Source:
Re: pdf2txt [tika]

From: Eric Lease Morgan <emorgan_at_nyob> Date: Wed, 30 Oct 2013 09:00:07 -0400 To: CODE4LIB_at_LISTSERV.ND.EDU

On Oct 15, 2013, at 10:44 AM, Eric Lease Morgan <emorgan_at_nd.edu> wrote:

> For a limited period of time I am making publicly available a Web-based program called PDF2TXT --http://bit.ly/1bJRyh8

On Oct 14, 2013, at 7:56 AM, Nicolas Franck <Nicolas.Franck_at_UGENT.BE> wrote:

> Could this also be done by Apache Tika? Or do I miss a crucial point?

The data:

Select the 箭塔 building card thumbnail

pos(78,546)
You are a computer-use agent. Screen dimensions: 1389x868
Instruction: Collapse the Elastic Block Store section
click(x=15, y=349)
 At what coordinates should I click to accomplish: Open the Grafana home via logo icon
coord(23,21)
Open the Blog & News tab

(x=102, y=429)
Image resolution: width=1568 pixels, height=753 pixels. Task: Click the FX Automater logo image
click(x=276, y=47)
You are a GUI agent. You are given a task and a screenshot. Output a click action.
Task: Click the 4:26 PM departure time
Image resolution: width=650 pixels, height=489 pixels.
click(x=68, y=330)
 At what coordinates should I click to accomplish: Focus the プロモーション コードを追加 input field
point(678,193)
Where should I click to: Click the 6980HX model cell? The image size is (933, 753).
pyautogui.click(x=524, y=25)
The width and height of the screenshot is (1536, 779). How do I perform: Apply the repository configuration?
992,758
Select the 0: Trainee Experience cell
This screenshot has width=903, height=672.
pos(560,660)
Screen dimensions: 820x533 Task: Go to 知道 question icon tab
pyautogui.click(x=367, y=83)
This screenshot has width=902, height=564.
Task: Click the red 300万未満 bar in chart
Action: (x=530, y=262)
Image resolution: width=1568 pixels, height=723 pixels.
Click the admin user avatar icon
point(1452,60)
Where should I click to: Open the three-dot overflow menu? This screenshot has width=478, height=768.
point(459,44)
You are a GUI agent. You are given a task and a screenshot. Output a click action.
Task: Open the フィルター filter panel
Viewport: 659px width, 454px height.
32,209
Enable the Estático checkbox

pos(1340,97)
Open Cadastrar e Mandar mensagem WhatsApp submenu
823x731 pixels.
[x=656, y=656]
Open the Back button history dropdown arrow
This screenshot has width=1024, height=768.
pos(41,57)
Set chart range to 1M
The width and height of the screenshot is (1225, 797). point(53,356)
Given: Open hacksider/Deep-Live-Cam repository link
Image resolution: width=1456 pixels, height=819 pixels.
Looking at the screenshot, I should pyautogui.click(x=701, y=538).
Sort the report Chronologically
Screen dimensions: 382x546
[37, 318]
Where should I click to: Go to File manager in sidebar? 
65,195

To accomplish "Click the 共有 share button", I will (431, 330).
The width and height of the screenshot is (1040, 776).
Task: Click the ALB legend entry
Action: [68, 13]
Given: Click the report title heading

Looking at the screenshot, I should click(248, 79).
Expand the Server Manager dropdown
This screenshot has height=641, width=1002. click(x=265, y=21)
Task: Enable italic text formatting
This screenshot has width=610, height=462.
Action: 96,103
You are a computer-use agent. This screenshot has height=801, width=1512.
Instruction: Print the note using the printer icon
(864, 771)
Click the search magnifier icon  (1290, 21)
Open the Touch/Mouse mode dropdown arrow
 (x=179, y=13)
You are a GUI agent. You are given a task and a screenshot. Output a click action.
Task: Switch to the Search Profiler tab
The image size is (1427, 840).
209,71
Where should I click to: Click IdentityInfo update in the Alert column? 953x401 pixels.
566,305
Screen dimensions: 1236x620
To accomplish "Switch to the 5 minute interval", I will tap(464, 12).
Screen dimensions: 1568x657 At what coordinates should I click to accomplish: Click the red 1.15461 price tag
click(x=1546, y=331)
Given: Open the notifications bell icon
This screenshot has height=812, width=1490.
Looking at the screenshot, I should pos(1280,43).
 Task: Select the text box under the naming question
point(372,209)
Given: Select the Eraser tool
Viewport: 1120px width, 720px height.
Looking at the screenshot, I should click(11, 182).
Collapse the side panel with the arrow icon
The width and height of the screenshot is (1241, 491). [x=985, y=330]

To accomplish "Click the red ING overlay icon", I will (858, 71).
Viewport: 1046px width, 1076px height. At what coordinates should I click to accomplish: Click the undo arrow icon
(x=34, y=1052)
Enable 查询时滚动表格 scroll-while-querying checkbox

Instructions:
1 > Rewrite everything from the start of the records down to the line that contains "click(x=15, y=349)", changing "Collapse" to "Expand" and leaving all else the same.
2 > Continue the mailing list post about PDF2TXT and Apache Tika from where it stops.
The text and the records have nothing to do with each other.

In response:
1 >
Select the 箭塔 building card thumbnail

pos(78,546)
You are a computer-use agent. Screen dimensions: 1389x868
Instruction: Expand the Elastic Block Store section
click(x=15, y=349)

2 >
> 
> http://tika.apache.org/1.4/gettingstarted.html

To some great degree I have replaced the text extraction routine in my PDF2TXT script with Tika allowing the tool to read a much wider number of types of documents (PDF, Word, Mac Pages, Powerpoint (maybe), etc.) "Thank you Nicolas." I have also created the barest of Git repositories hosting the (Perl) code:

  * PDF2TXT - http://bit.ly/1bJRyh8
  * Git repository - https://github.com/ericleasemorgan/pdf2txt

Just a reminder, PDF2TXT extracts plain text from a file, and does some rudimentary text mining against the result.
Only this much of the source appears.